Figure 4.

Dendritic activity of MSP model during synaptic input. A, Membrane potential of the soma and dendrites during state transitions. Each colored line represents voltages along a distinct path from one distal dendritic tip through the soma to a different distal dendritic tip. The soma is at x = 0. The time points indicated for each snapshot correspond to the voltage trace in C and are represented by the dots at those time points. Note that the dendrites act independently of each other except during state transitions or action potentials. State transitions occur after the depolarization of at least ∼25% of the dendrites, with the dendrites leading the soma into the up state. Action potentials are initiated at the soma and voltage propagates to the distal tips of the dendrites. B, Correlations of membrane potential with all other compartments of the cell during a 2 s simulation. The soma is well correlated with the proximal and secondary dendrites (top). The proximal node of the tertiary dendrites correlates well with other proximal segments and correlates somewhat with the distal portion of its own dendrite (middle).

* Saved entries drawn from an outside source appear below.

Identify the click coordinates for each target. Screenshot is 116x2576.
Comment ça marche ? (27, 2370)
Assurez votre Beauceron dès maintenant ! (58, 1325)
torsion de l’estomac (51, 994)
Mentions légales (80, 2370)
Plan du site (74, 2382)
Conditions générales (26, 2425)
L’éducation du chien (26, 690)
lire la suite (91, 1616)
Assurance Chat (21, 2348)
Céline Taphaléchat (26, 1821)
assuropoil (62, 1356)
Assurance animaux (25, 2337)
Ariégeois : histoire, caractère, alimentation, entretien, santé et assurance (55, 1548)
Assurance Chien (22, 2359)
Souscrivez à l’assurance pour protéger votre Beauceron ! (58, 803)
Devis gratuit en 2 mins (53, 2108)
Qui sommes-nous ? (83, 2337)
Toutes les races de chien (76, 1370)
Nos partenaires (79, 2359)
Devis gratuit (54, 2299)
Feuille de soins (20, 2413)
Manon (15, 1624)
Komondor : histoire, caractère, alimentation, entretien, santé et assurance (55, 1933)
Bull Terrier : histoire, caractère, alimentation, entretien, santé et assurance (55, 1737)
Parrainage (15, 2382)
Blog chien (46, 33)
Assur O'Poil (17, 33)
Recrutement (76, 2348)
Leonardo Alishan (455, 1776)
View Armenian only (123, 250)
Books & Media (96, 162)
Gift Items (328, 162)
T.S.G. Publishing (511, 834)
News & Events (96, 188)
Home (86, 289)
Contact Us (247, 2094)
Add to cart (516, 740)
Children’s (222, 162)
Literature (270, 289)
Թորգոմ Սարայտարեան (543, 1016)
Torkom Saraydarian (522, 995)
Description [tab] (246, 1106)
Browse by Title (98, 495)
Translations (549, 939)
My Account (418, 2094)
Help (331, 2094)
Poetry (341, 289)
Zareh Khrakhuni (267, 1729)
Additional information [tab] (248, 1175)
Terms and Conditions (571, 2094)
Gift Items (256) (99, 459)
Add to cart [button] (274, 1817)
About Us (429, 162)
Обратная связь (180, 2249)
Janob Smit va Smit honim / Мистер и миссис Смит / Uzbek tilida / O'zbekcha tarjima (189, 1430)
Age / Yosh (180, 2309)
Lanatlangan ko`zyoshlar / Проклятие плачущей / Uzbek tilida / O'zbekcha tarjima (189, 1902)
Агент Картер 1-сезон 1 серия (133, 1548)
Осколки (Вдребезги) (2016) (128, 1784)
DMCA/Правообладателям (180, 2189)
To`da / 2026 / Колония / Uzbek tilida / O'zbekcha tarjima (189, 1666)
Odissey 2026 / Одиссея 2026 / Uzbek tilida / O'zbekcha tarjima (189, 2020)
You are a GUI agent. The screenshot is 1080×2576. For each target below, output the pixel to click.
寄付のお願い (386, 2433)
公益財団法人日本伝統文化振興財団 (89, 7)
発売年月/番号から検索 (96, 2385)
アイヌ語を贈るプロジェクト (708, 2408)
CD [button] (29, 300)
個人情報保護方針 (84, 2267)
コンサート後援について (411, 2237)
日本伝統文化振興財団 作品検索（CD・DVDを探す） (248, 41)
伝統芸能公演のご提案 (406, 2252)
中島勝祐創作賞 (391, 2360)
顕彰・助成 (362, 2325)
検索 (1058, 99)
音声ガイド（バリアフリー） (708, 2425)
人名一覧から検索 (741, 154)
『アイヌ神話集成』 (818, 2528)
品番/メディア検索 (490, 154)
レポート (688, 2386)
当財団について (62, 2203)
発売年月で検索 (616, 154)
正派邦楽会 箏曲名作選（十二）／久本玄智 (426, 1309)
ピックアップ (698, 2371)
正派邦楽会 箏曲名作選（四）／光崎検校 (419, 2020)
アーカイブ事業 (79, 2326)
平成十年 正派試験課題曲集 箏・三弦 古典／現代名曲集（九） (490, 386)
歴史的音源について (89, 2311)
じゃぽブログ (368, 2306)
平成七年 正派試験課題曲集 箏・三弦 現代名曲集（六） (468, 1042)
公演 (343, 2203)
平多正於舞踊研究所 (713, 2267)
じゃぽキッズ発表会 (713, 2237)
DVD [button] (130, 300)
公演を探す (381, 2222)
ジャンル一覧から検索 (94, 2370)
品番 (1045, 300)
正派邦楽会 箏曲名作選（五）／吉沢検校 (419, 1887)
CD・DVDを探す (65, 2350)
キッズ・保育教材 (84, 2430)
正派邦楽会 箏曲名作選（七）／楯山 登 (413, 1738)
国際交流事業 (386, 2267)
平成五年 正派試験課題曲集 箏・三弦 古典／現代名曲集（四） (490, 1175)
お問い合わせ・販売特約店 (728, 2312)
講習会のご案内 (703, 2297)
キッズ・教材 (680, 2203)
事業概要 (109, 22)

The distal node of the tertiary dendrite correlates well with itself only, with a slight increase in correlation with the distal dendrite attached to the same secondary branch relative to other distal dendrites (bottom). C, Top, The membrane potential of the soma and one tertiary dendrite recorded during the times indicated (APs chopped at -10 mV). Voltage was recorded at the soma (black) and at the proximal (red) and distal (blue) ends of the same tertiary dendritic compartment (indicated by arrows, inset). Bottom, The intracellular calcium concentration at the dendritic locations indicated in the inset. Action potentials initiated in the soma are able to invade even the distal ends of the dendrites and may result in calcium influx, particularly if synaptic activity has already depolarized the dendritic compartment. Note that the distal calcium response is nonlinear, because a relatively small increase in depolarization (∼4 mV in the second spike) can lead to a threefold difference in resulting calcium concentration.